For chinese guide please click here. It's more uptodated.

Example distributed key-value store built upon openraft.

It is an example of how to build a real-world key-value store with openraft. Includes:

  • An in-memory RaftStorage implementation store.

  • A server is based on actix-web.
    Includes:

    • raft-internal network APIs for replication and voting.
    • Admin APIs to add nodes, change-membership etc.
    • Application APIs to write a value by key or read a value by key.
  • Client and RaftNetwork(rpc) are built upon reqwest.

    ExampleClient is a minimal raft client in rust to talk to a raft cluster.

    • It includes application API write() and read(), and administrative API init(), add_learner(), change_membership(), metrics().
    • This client tracks the last known leader id, a write operation(such as write() or change_membership()) will be redirected to the leader on client side.

Run it

There is a example in bash script and an example in rust:

  • test-cluster.sh shows a simulation of 3 nodes running and sharing data, It only uses curl and shows the communication between a client and the cluster in plain HTTP messages.
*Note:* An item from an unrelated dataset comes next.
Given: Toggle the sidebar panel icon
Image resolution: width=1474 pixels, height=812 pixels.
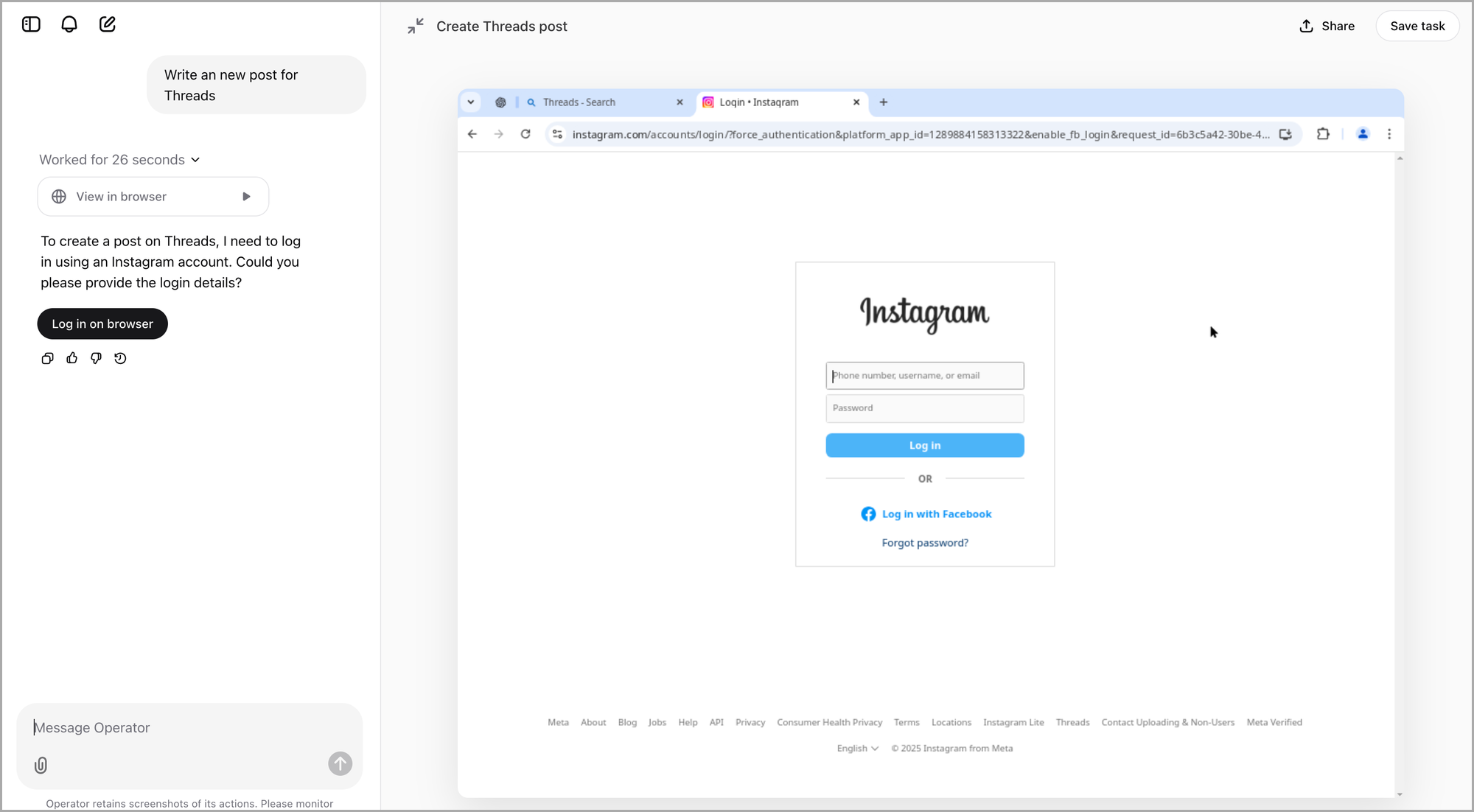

You can run the cluster demo with:

    ./test-cluster.sh
  • test_cluster.rs does almost the same as test-cluster.sh but in rust with the ExampleClient.

    Run it with cargo test.

if you want to compile the application, run:

cargo build

(If you append --release to make it compile in production, but we don't recommend to use this project in production yet.)

What the test script does

To run it, get the binary raft-key-value inside target/debug and run:

./raft-key-value --id 1 --http-addr 127.0.0.1:21001

It will start a node.

To start the following nodes:

./raft-key-value --id 2 --http-addr 127.0.0.1:21002

You can continue replicating the nodes by changing the id and http-addr.

After that, call the first node created:

POST - 127.0.0.1:21001/init

It will define the first node created as the leader.

Then you need to inform to the leader that these nodes are learners:

POST - 127.0.0.1:21001/add-learner '[2, "127.0.0.1:21002"]'
POST - 127.0.0.1:21001/add-learner '[3, "127.0.0.1:21003"]'

Now you need to tell the leader to add all learners as members of the cluster:

POST - 127.0.0.1:21001/change-membership  "[1, 2, 3]"

Write some data in any of the nodes:

POST - 127.0.0.1:21001/write  "{"Set":{"key":"foo","value":"bar"}}"

Read the data from any node:

POST - 127.0.0.1:21002/read  "foo"

You should be able to read that on the another instance even if you did not sync any data!

How it's structured.

The application is separated in 4 modules:

  • bin: You can find the main() function in main the file where the setup for the server happens.
  • network: You can find the api that implements the endpoints used by the public API and rpc where all the raft communication from the node happens. management is where all the administration endpoints are present, those are used to add orremove nodes, promote and more. raft is where all the communication are received from other nodes.
  • store: You can find the file store where all the key-value implementation is done. Here is where your data application will be managed.

Where is my data?

The data is store inside state machines, each state machine represents a point of data and raft enforces that all nodes have the same data in synchronization. You can have a look of the struct ExampleStateMachine

Cluster management

The raft itself does not store node addresses. But in a real-world application, the implementation of RaftNetwork needs to know the addresses.

Thus, in this example application:

  • The storage layer has to store nodes' information.
  • The network layer keeps a reference to the store so that it is able to get the address of a target node to send RPC to.

To add a node to a cluster, it includes 3 steps:

  • Write a node through raft protocol to the storage.
  • Add the node as a Learner to let it start receiving replication data from the leader.
  • Invoke change-membership to change the learner node to a member.